New High-Voltage Transmission Line Brings
The Bonneville Power Administration will build a new high-voltage power line that will provide up to 100 new construction-related jobs and help BPA move energy from east of the Cascade Mountains to homes and businesses in population centers west of the Cascades.
The 500-kV transmission line will run 28 miles from BPA's Big Eddy Substation near The Dalles, Oregon, to a new substation four miles northwest of Goldendale, Washington, and is called the Big Eddy-Knight line. Construction is tentatively scheduled to start the week of Sept. 19.
"Upgrading BPA's transmission system will not only create up to 100 construction jobs, it will strengthen BPA's ability to handle further expansion of wind energy and other renewable energy projects in the region," said Oregon Sen. Ron Wyden. "This project is a good example of how economic stimulus funding is being invested in real jobs, to build real infrastructure that supports real economic growth in the region."
Starting from the Big Eddy Substation, the first 14 miles of the 28-mile Big Eddy-Knight transmission line will use double-circuit towers that will carry the new line and an existing BPA transmission line on mostly existing right-of-way. The remaining 14 miles of the line will use newly acquired right-of-way. BPA will also build a new substation about four miles northwest of Goldendale.
"This is the third major transmission project to be approved over the past two years to help utilities and others move energy where it is needed," said Larry Bekkedahl, vice president of BPA Transmission Services Engineering and Technical Services. "This latest project will also be a significant boost for the local economies of Goldendale and The Dalles."
BPA anticipates the lead construction contractor will hire electricians, carpenters, welders, line crews and other skilled tradespeople from The Dalles and other communities in Oregon and Washington. The project will cost approximately $185 million and is financed in part with borrowing authority included in the American Recovery and Reinvestment Act -- more commonly referred to as the Recovery Act.

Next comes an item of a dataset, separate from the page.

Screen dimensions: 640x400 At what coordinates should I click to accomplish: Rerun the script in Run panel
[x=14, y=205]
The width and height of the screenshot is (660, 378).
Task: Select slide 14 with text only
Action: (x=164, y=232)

"The project will drive additional activity to local companies supplying materials and services such as concrete suppliers, rigging companies and providers of heavy equipment," added Bekkedahl. "During the construction period, we also expect that workers and suppliers for the project will make significant use of local businesses for lodging and meals."
The decision culminates a public process that began in June 2009 and incorporated hundreds of comments from tribes; landowners; concerned citizens; interest groups; and local, state and federal government agencies. These comments helped BPA assess the impacts of the three proposed routes and the two proposed sites for the new Knight Substation near Goldendale. The process led to an environmental impact statement, outlining steps that will help BPA minimize the line and substation impacts on land use, wildlife, vegetation, scenery and other resources. BPA's decision for the project is described in a record of decision, which has been distributed to stakeholders and posted at BPA's website.
Now that BPA has completed the record of decision, the U.S. Forest Service will conduct a consistency review of the project within the Columbia River Gorge National Scenic Area. BPA has continuously sought ways to minimize impacts within the scenic gorge, including choosing to double circuit the new line with existing lines through the scenic area rather than building the line on entirely new right-of-way. BPA also has worked with the U.S. Forest Service and the Columbia River Gorge Commission to ensure that the project addresses applicable standards for the Scenic Area.
Project construction will begin after contract terms are determined and other permits and approvals are granted. During construction, BPA and the construction contractors will keep local residents and businesses informed of construction activities. This information and the environmental review documents are available on BPA's website at www.bpa.gov/go/BEK.
In addition to strengthening the transmission system, the Big Eddy-Knight line will help BPA provide transmission service for more than 4,000 megawatts of clean, renewable wind energy. To date, wind generation on BPA's system has surpassed 3,500 megawatts, enough power to serve a city three times the size of Seattle.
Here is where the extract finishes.